ATLANTA (April 07, 2017) – The Brain and Spinal Cord Tumor Program at the Aflac Cancer and Blood Disorders Center of Children’s Healthcare of Atlanta has been selected as one of 11 collaborative institutions in the Pediatric Brain Tumor Consortium (PBTC), a highly-selective National Cancer Institute (NCI) cooperative group specializing in improving the treatment of brain tumors through novel trials for children with brain cancer.
“We are honored to join the PBTC as a new southeast regional site, hoping that our leadership, infrastructure and expertise in early phase clinical trials will benefit the collaboration of the group,” says Tobey MacDonald, MD, Director of the Brain and Spinal Cord Tumor Program at the Aflac Cancer and Blood Disorders Center and Emory University School of Medicine. “We hope that this gives our patients and families at the Aflac Cancer and Blood Disorders Center confidence that they have access to the most promising therapies available in the United States, right here in Atlanta.”
A multidisciplinary research organization devoted to the study of correlative tumor biology and new therapies for pediatric brain cancer, PBTC's mission is to contribute rapidly and effectively to the understanding and cure of these tumors through the conduct of multi-center, multidisciplinary, innovative studies with designs and analyses based on uniformly high quality statistical science.
“The selection of our center for PBTC membership is a testament to our increased presence in the development and conduct of innovative clinical trials in pediatric neuro-oncology,” said Cynthia Wetmore, MD, PhD, Director of the Developmental Therapeutics Program at the Aflac Cancer and Blood Disorders Center and Emory University School of Medicine. “Our team is committed to developing new techniques, treatment and cures for children and young adults with brain tumors. Through our collaboration with the PBTC, we will have a forum to expand our ideas and strategies and make them available nationally. We look forward to sharing these laboratory and clinical science discoveries, in order to identify superior treatment strategies for children who need them across the country.”
The group includes Ann & Robert H. Lurie Children’s Hospital of Chicago, Cincinnati Children’s Hospital Medical Center, Children’s Hospital Los Angeles, Texas Children’s Cancer Center, St. Jude Children’s Research Hospital, Memorial Sloan Kettering Cancer Center, Children’s Hospital of Pittsburgh, Stanford University and Lucile Packard Children’s Hospital, Children’s National Medical Center and Children’s Hospital Colorado.
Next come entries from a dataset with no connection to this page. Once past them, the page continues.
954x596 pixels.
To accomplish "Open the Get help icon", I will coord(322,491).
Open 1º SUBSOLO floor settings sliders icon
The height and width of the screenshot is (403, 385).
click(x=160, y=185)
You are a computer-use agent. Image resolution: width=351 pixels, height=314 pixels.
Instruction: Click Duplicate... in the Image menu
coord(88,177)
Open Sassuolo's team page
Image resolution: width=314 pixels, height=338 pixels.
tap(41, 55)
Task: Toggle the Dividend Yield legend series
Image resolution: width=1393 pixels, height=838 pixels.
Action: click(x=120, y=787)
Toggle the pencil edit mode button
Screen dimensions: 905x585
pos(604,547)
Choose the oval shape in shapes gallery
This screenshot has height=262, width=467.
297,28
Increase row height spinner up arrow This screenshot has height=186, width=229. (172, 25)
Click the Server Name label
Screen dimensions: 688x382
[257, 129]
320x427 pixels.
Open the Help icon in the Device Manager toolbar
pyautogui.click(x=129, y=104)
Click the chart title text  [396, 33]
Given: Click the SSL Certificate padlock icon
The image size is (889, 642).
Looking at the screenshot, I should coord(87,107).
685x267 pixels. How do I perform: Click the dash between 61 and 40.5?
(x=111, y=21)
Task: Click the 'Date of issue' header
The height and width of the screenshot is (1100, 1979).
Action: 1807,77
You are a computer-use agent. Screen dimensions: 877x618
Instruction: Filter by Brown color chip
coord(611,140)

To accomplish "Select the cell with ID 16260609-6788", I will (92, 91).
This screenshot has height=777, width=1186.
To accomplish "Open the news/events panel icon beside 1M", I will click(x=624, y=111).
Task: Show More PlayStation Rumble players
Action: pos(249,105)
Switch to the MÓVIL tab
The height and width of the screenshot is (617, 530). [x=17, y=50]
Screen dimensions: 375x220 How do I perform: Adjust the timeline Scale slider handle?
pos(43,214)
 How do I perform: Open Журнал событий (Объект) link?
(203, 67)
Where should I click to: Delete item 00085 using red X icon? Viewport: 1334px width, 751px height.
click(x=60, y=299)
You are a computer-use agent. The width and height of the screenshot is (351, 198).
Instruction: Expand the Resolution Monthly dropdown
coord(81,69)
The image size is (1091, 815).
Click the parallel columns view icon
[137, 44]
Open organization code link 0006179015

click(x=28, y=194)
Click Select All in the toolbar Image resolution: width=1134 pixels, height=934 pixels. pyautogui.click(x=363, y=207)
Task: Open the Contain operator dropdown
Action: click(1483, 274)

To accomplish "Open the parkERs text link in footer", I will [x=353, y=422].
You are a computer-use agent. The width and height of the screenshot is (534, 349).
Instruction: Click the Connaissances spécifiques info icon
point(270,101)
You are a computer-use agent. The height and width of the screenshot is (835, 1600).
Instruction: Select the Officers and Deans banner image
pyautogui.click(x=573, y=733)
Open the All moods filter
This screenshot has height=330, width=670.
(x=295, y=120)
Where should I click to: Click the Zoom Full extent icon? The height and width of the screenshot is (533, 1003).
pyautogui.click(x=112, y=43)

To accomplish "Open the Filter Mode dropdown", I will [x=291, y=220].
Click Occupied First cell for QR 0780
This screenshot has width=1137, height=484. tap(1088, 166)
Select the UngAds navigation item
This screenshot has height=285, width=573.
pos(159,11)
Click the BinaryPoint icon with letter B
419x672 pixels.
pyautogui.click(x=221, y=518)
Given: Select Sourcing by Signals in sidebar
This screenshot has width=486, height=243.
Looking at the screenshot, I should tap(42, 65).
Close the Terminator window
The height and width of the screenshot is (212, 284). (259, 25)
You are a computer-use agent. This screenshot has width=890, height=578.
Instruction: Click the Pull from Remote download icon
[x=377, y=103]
The Brain and Spinal Cord Tumor Program at the Aflac Cancer and Blood Disorders Center is the largest pediatric neuro-oncology center in the Southeast and a leading U.S. site for pediatric oncology, with more than 450 new childhood cancer diagnoses each year. U.S. News & World Report ranked the Aflac Cancer and Blood Disorders Center in the top 10 for pediatric cancer in 2016.
Children’s is part of the Atlanta-based Pediatric Research Alliance with Emory University, Winship Cancer Institute, Morehouse School of Medicine and Georgia Institute of Technology.